Pela Helena Matos fico ciente que o PS espera que o "crescimento" brote amanhã, em Quarteira, num jantar do PSD. O PS nunca faz nada por menos. Entre 1995 e 2011, com uma leve intermitência da "direita" que não durou três anos, o PS teve a possibilidade de fazer brotar "crescimento" onde lhe aprouvesse. Aí pelos idos de Março, Abril de 2011, percebeu-se, sem necessidade de consultar os mapas de Medina Carreira, que o "crescimento" tinha sofrido, por assim dizer, um incremento negativo nos anos de ouro da governação socialista. Isso, junto com outras maleitas, obrigou à intervenção da Europa e do FMI, por sinal duas coisas que ainda não acertaram o passo relativamente ao dito "crescimento". Álvaro Santos Pereira - uma pessoa serena e pouco espalhafatosa o que contradiz a "tradição" do frenesim mediático do "faz de conta" e do "photoshop" - tem estado, com discrição, a fazer um trabalho que acompanha o controlo das finanças públicas.

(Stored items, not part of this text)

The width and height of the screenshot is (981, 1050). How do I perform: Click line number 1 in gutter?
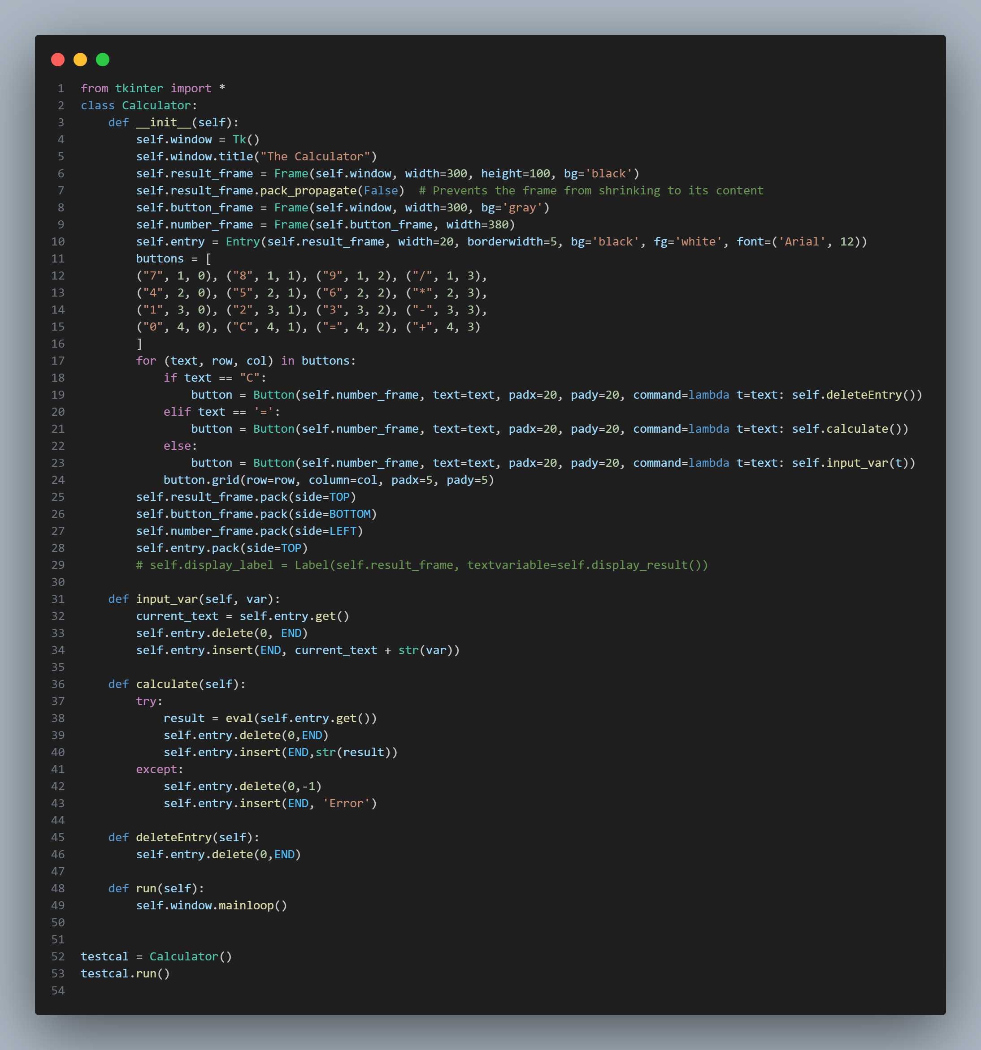pyautogui.click(x=61, y=88)
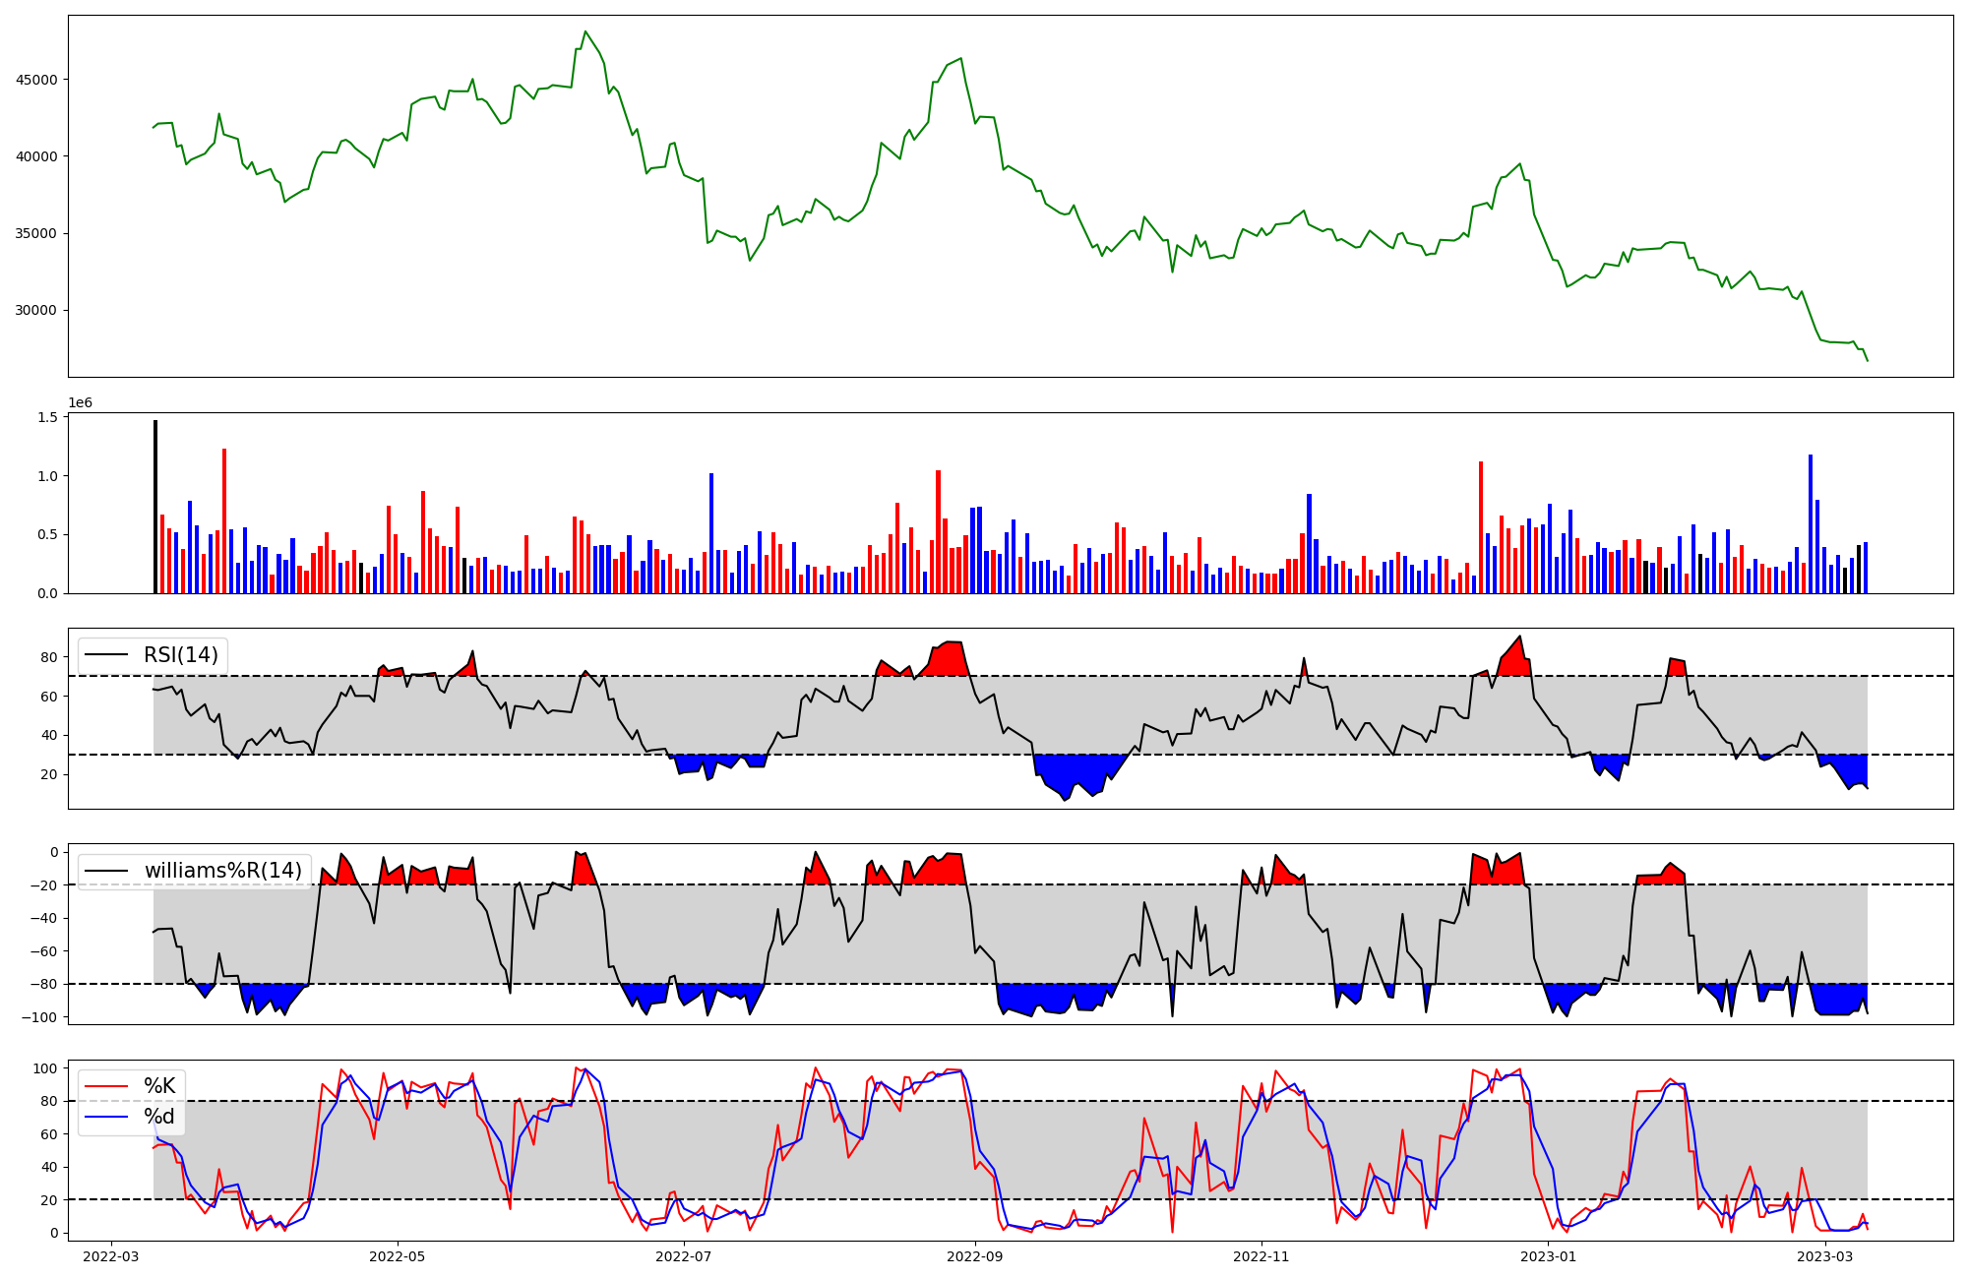Click the 40000 price axis label

(x=36, y=156)
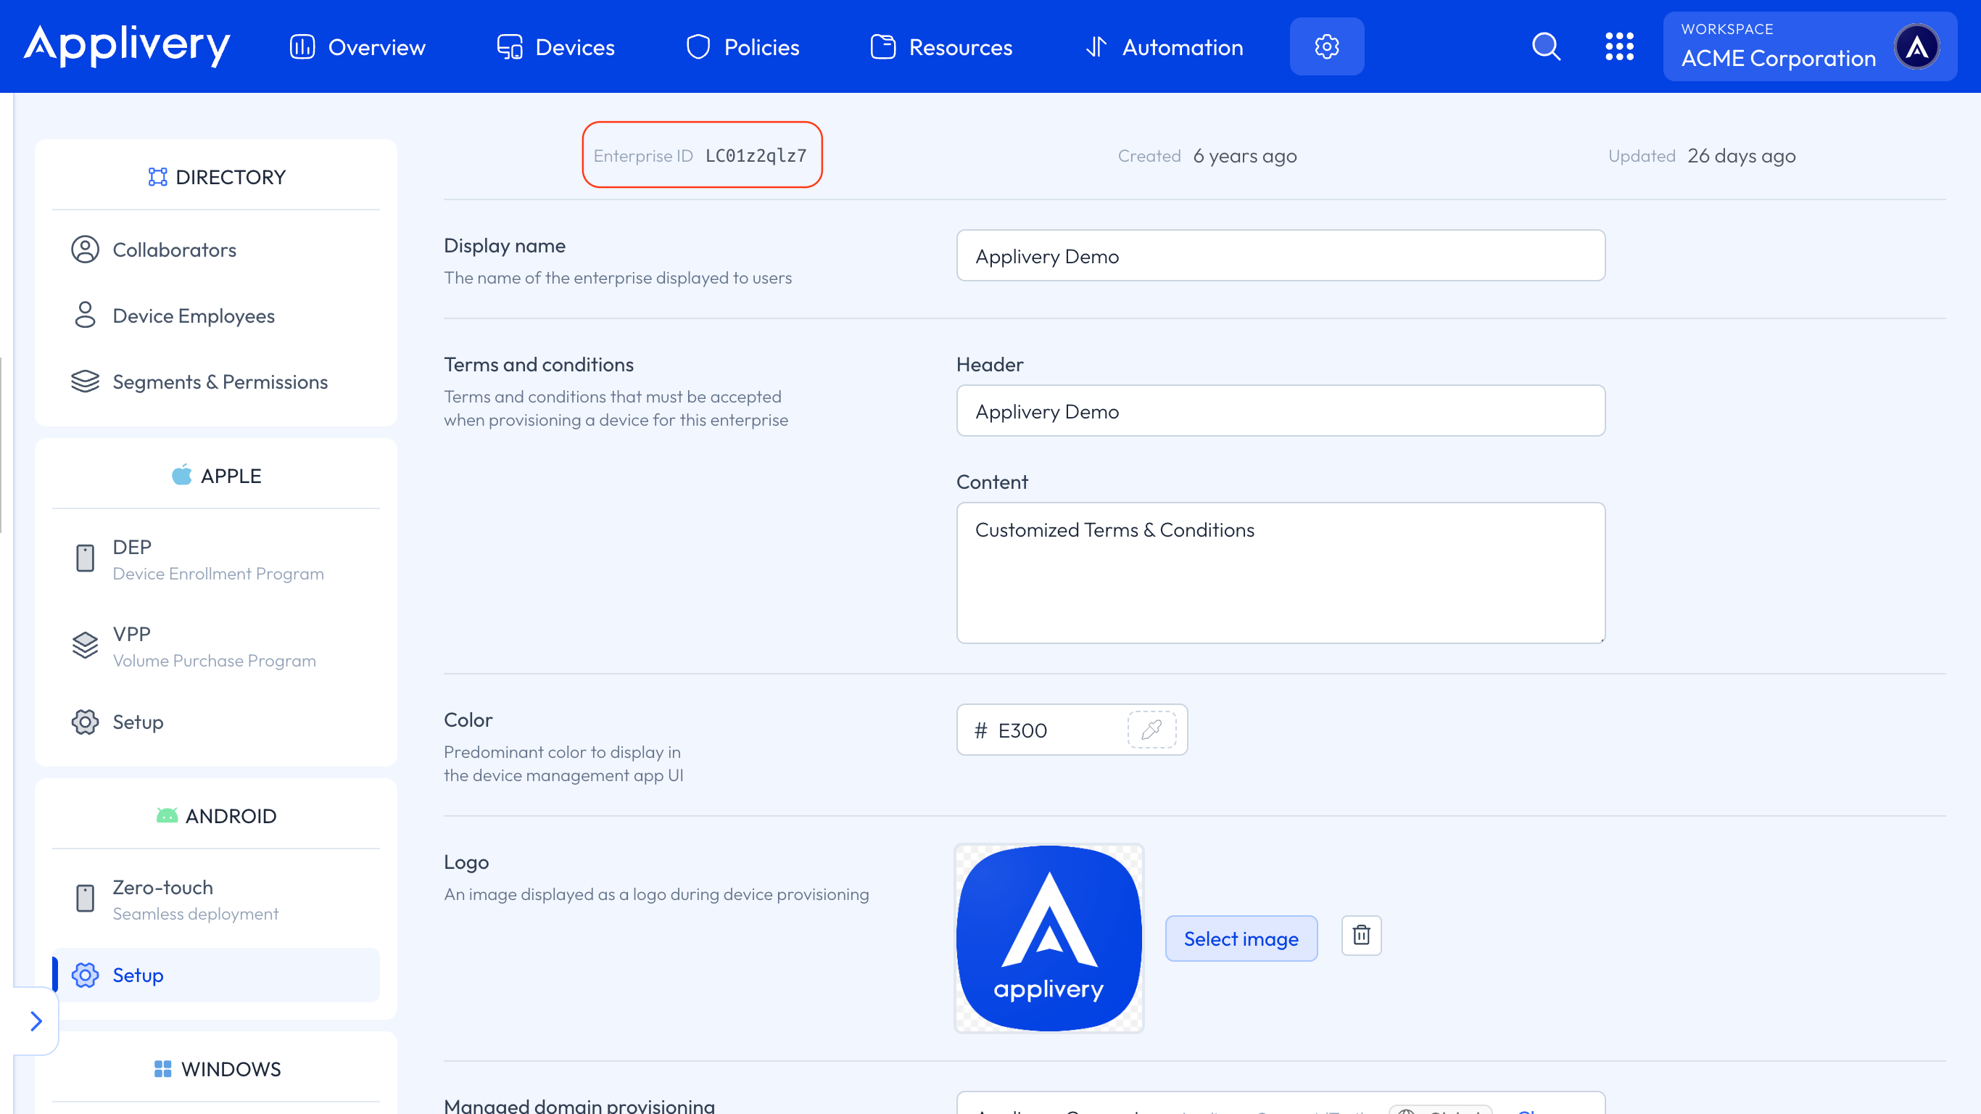Click the Select image button

(1240, 939)
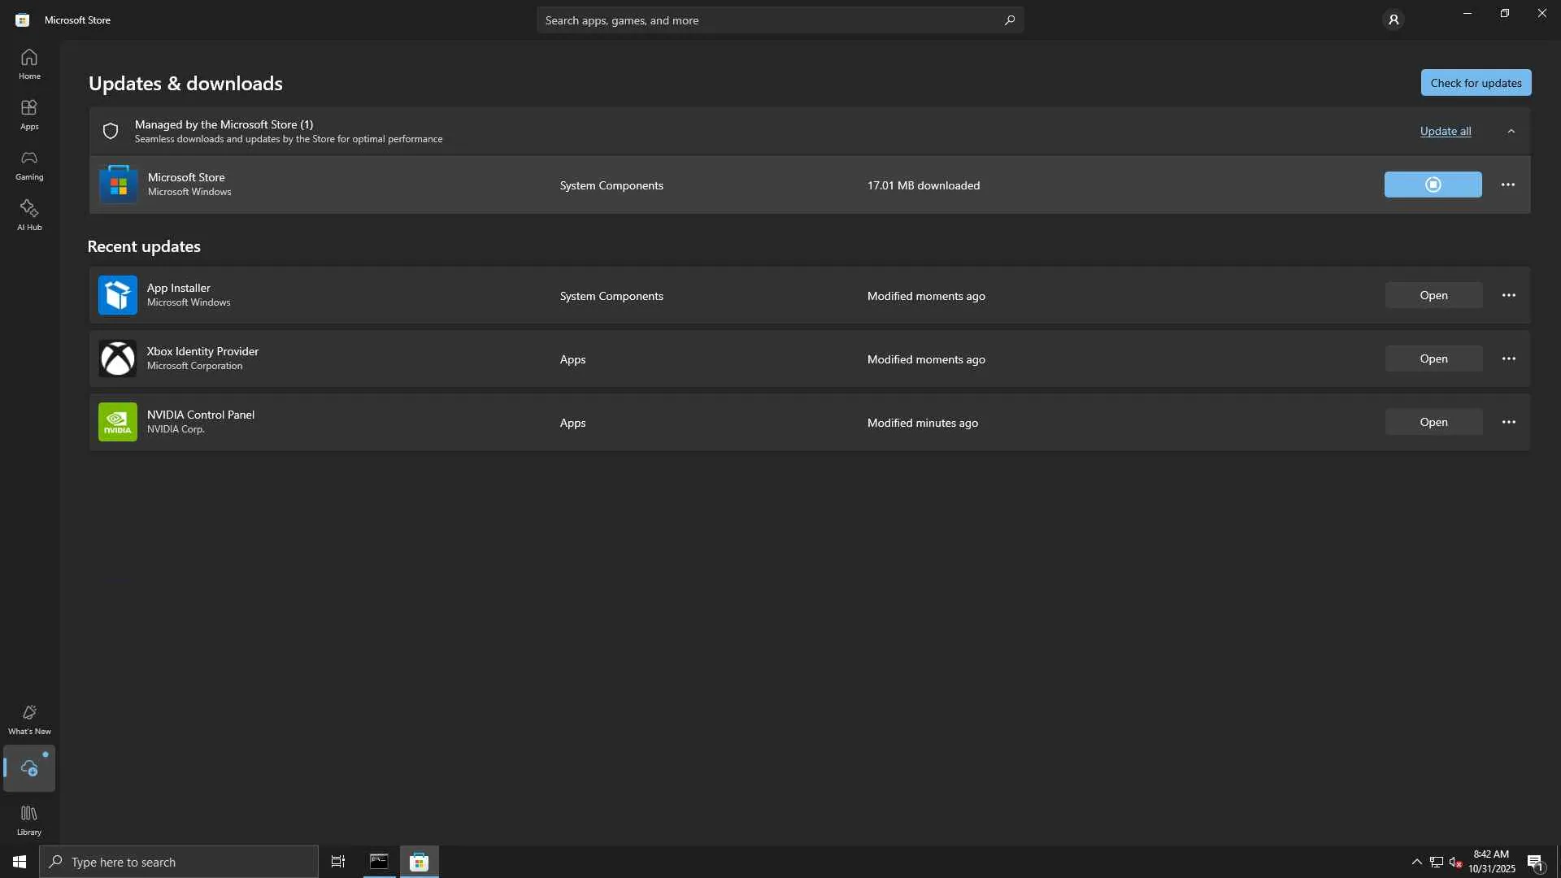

Tem apenas o crédito de um ano de trabalho na economia, apesar da vasta "brigada de sapadores", enquanto o PS pode sempre exibir um passivo com mais de uma década de "saber de experiência feito". Cresçam.
2 comentários:
E não só: fiquei absolutamente estupefacto ao ter ouvido um cromo qualquer do PS a desafiar Passos Coelho a, NUMA FESTA PARTIDÁRIA, apresentar essas tais medidas, como se se tratasse de uma ida ao Parlamento a pedido do PS.
Aquela gentinha não se enxerga mesmo.
PS- Não sou militante nem sequer simpatizante de qualquer partido.
Creio não me enganar a respeito de Santos Pereira e admiro-lhe a paciência para contemporizar com insultos e parvoíces que chegam ao ponto de serem ladradas por autarcas do próprio PSD.